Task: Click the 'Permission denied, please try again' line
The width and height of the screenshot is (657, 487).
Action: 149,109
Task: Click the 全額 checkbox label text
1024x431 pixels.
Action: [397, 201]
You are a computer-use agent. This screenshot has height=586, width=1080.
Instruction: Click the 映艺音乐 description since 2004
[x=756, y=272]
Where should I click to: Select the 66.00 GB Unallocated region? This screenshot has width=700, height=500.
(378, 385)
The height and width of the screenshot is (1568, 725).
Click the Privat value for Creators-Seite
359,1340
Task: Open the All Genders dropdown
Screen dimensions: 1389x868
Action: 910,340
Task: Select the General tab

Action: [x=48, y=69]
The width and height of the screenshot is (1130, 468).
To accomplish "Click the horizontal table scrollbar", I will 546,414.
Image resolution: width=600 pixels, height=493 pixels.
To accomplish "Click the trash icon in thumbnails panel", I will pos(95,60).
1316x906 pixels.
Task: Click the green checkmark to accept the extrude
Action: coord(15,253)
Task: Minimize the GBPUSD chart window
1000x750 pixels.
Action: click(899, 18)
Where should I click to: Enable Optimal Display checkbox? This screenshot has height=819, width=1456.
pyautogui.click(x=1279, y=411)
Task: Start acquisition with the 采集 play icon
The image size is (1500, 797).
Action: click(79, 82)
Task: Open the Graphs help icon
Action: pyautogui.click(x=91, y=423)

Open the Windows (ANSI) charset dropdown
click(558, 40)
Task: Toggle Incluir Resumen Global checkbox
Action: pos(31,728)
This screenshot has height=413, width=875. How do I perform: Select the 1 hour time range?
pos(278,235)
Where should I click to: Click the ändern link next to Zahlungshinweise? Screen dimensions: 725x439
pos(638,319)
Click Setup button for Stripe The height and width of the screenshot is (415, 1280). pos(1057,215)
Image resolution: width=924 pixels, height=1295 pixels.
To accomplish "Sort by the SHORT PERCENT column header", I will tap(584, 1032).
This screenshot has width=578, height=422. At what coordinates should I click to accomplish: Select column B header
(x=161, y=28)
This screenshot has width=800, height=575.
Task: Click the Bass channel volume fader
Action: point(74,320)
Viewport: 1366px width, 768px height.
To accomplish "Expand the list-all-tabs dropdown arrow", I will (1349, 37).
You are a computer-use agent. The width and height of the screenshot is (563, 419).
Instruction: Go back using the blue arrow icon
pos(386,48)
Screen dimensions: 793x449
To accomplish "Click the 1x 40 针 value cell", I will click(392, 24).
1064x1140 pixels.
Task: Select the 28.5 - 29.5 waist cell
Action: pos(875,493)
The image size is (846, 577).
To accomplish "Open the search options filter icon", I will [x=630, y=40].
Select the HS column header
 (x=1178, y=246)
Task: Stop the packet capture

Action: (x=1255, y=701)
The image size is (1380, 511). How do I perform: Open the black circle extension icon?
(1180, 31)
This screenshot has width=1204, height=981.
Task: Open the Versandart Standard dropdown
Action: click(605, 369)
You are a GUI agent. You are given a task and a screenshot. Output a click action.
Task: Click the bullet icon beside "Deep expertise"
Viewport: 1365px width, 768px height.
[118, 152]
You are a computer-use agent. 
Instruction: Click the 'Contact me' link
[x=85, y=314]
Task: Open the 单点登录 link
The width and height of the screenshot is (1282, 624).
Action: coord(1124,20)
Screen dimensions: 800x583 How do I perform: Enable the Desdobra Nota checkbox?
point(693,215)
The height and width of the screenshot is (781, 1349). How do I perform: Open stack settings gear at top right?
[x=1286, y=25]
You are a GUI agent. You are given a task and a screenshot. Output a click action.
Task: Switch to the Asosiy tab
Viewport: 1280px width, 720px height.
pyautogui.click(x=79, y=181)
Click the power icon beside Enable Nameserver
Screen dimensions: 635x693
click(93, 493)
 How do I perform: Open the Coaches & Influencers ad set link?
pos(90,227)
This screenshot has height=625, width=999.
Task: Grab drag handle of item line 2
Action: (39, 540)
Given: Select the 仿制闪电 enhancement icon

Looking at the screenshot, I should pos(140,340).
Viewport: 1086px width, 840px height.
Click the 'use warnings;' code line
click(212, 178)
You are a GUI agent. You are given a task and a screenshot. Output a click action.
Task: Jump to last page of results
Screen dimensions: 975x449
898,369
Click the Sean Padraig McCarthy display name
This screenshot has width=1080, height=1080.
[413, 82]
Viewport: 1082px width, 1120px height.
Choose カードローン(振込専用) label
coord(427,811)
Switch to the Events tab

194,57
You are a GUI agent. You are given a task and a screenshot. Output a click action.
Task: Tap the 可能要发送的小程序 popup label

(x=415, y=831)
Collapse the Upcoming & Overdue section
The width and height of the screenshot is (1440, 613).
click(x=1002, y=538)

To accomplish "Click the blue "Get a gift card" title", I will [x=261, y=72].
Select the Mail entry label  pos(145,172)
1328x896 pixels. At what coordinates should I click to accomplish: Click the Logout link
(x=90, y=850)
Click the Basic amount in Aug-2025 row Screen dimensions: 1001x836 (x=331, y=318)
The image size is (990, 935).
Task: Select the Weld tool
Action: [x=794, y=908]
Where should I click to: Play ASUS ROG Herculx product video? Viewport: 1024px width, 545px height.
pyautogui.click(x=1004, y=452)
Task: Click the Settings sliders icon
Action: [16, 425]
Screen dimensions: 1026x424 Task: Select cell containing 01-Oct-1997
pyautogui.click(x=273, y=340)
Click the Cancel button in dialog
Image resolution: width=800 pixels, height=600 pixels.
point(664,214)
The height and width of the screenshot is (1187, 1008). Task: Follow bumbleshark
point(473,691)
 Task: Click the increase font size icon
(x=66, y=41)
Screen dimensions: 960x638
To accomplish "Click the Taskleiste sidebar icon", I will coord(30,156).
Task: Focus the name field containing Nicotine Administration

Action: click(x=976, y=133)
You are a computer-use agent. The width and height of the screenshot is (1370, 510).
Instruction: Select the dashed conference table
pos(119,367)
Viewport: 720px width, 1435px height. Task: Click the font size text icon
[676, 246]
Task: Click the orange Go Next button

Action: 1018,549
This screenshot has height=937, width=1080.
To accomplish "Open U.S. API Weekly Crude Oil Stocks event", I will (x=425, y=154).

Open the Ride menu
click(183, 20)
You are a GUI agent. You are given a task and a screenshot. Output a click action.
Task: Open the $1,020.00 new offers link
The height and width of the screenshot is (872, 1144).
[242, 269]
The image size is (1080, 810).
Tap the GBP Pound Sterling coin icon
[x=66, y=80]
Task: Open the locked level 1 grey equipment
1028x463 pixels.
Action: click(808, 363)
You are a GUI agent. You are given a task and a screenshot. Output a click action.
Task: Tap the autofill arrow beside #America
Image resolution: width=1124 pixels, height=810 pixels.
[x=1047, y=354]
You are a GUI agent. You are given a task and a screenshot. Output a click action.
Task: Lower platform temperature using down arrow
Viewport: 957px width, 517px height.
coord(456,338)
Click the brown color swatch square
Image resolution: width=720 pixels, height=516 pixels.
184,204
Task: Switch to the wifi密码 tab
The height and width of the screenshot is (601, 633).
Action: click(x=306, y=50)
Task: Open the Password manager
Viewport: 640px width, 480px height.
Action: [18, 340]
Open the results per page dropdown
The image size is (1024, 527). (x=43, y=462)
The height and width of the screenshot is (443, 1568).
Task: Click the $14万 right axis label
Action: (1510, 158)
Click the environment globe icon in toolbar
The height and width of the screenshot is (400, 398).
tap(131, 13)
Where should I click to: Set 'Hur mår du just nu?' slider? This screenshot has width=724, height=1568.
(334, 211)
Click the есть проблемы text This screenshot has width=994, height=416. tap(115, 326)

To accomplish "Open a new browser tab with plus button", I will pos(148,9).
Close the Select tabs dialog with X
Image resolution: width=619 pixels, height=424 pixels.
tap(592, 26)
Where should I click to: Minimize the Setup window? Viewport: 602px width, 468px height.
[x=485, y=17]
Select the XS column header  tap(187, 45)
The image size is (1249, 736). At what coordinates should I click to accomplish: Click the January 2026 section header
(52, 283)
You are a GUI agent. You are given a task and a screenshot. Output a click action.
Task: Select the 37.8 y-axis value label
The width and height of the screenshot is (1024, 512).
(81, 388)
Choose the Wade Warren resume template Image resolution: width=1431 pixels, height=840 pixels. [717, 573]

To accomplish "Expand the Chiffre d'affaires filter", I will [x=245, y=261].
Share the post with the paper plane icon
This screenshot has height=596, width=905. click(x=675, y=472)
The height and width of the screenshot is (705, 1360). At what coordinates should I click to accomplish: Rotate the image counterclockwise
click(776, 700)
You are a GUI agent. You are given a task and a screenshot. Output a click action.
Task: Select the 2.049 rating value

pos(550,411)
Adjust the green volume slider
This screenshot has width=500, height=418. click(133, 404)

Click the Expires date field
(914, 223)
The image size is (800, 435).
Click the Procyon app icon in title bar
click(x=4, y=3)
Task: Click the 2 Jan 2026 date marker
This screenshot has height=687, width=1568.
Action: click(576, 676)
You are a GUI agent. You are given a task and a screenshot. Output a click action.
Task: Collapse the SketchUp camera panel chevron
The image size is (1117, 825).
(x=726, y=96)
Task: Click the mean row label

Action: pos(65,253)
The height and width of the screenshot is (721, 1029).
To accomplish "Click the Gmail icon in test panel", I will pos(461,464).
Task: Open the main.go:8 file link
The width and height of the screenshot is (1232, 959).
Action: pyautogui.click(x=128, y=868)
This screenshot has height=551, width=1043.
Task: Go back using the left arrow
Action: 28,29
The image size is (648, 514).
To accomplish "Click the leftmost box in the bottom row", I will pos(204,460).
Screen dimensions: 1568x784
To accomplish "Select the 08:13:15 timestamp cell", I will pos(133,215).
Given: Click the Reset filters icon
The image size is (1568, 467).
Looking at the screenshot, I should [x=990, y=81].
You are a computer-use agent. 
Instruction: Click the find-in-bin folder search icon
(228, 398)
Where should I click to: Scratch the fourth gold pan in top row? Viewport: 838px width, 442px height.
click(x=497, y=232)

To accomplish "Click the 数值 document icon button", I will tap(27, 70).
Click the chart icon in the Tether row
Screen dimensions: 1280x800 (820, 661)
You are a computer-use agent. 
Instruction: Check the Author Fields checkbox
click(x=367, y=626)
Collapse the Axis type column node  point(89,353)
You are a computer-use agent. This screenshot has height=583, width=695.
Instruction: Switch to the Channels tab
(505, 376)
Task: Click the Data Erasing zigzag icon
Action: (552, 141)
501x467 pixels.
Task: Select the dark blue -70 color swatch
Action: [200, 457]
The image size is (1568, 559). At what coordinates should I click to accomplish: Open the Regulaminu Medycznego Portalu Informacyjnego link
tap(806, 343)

---

Problem requirements:
Each line above that carries the string "tabs" has to be returned.

Solution to the exercise:
To accomplish "Expand the list-all-tabs dropdown arrow", I will (1349, 37).
Close the Select tabs dialog with X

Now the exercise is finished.